When the Guide Works for You, Not the Builder: Protecting Your Society in Redevelopment
Can a Project Management Consultant truly defend your rights if the builder is paying their fees?
Housing societies increasingly appoint Project Management Consultants (PMC) to guide redevelopment. Legally and practically, the PMC must be the society’s independent advisor. For that reason, the society should pay the PMC directly instead of asking the builder to bear the cost.
When the builder pays the PMC, a clear conflict of interest arises. The consultant’s fees depend, in substance, on the party whose offer and conduct they are required to scrutinise. This undermines the PMC’s duty to protect the society’s interest in areas like feasibility, tender conditions, extra area, corpus, rent, and quality control. If a dispute later reaches a court or authority, such an arrangement can be criticised as biased and contrary to principles of transparency and fair dealing.

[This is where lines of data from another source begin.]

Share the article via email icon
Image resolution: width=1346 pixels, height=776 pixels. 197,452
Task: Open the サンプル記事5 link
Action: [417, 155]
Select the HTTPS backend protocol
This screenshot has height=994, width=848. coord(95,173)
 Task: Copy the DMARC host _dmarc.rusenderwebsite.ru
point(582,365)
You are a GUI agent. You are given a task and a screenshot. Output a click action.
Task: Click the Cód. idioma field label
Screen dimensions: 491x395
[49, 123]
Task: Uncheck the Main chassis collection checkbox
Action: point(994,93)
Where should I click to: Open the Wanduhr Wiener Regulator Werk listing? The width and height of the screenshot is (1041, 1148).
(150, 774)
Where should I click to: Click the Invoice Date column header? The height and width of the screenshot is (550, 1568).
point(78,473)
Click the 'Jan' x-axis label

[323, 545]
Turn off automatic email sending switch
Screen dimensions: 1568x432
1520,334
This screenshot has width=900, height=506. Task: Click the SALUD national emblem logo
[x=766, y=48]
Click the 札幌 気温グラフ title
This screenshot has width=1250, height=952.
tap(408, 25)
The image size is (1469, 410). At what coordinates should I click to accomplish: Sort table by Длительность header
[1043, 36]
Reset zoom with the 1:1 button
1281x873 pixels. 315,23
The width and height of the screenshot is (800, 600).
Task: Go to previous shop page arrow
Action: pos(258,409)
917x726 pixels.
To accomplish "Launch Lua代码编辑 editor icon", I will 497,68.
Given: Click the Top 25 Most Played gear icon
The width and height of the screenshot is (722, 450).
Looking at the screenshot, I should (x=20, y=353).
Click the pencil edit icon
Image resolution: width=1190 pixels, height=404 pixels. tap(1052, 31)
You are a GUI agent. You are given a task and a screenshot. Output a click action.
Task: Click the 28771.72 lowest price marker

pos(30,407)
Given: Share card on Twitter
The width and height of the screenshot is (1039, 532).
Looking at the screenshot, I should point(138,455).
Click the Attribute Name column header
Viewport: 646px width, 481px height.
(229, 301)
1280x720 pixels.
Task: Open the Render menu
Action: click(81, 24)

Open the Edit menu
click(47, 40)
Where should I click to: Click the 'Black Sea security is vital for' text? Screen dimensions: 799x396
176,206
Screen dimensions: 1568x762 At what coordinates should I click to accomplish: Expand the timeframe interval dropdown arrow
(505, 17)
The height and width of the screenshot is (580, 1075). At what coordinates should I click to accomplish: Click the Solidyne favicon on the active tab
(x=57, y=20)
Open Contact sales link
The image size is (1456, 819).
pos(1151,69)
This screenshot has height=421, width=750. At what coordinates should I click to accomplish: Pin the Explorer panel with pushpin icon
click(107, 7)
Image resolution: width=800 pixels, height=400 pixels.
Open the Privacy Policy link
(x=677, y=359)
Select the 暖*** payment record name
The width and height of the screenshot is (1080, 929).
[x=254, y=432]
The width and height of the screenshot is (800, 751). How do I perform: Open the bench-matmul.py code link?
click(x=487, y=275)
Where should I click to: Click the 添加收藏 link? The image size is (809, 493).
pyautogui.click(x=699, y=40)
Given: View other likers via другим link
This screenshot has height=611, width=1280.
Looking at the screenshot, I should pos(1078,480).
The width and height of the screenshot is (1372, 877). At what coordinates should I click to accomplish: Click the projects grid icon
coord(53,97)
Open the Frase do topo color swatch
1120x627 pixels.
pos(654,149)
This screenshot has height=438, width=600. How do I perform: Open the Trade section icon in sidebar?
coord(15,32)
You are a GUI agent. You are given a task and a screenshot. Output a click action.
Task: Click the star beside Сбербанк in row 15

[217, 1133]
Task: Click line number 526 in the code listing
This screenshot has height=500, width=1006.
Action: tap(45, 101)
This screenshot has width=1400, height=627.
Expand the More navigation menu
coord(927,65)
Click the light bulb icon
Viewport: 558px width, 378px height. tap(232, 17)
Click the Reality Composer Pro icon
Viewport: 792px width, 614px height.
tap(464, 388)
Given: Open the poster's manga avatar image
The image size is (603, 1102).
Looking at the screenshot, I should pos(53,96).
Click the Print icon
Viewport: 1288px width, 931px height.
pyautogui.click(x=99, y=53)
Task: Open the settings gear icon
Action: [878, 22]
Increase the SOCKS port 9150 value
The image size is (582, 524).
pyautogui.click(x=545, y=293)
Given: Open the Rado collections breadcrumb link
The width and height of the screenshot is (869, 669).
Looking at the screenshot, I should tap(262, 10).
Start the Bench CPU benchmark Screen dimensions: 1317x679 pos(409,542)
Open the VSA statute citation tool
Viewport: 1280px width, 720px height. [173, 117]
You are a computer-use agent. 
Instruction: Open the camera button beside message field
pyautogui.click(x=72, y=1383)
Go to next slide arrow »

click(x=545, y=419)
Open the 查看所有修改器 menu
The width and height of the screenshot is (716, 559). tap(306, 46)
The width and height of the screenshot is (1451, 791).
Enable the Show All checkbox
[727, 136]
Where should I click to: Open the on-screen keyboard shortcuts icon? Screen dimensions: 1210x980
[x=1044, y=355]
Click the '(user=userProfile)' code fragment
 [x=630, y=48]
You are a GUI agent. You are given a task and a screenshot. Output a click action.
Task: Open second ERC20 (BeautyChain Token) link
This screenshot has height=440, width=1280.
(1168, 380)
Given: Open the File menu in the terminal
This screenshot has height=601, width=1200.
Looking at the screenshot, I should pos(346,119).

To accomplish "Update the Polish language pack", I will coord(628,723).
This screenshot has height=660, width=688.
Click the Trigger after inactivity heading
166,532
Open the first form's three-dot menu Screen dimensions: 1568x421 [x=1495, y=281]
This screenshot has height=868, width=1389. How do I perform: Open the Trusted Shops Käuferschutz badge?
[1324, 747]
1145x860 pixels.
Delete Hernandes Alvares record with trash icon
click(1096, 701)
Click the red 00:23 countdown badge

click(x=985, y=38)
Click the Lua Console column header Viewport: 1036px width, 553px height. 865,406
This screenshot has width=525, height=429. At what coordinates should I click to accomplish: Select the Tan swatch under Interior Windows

Co‑operative housing law and government guidelines on redevelopment expect the society to take informed, independent decisions. The PMC’s role is to help the general body understand technical, financial, and legal implications and to verify the builder’s claims. That independence is credible only when the society appoints and pays the PMC from its own funds, under a clear resolution and written agreement.
Direct payment also improves financial transparency. The PMC issues invoices to the society, which are properly recorded in the accounts and audited. Members know the exact fee and can evaluate whether it is reasonable. If the builder pays, the cost is usually hidden in the construction rate or commercial exploitation, making it harder to prove what was actually paid and for what services.
Finally, when the society pays the PMC, it can enforce performance: set milestones, demand reports, and, if necessary, terminate the consultant for unsatisfactory work. In a builder‑paid model, control over the PMC is diluted. For sound governance, accountability, and legal defensibility, the society should always pay its PMC directly.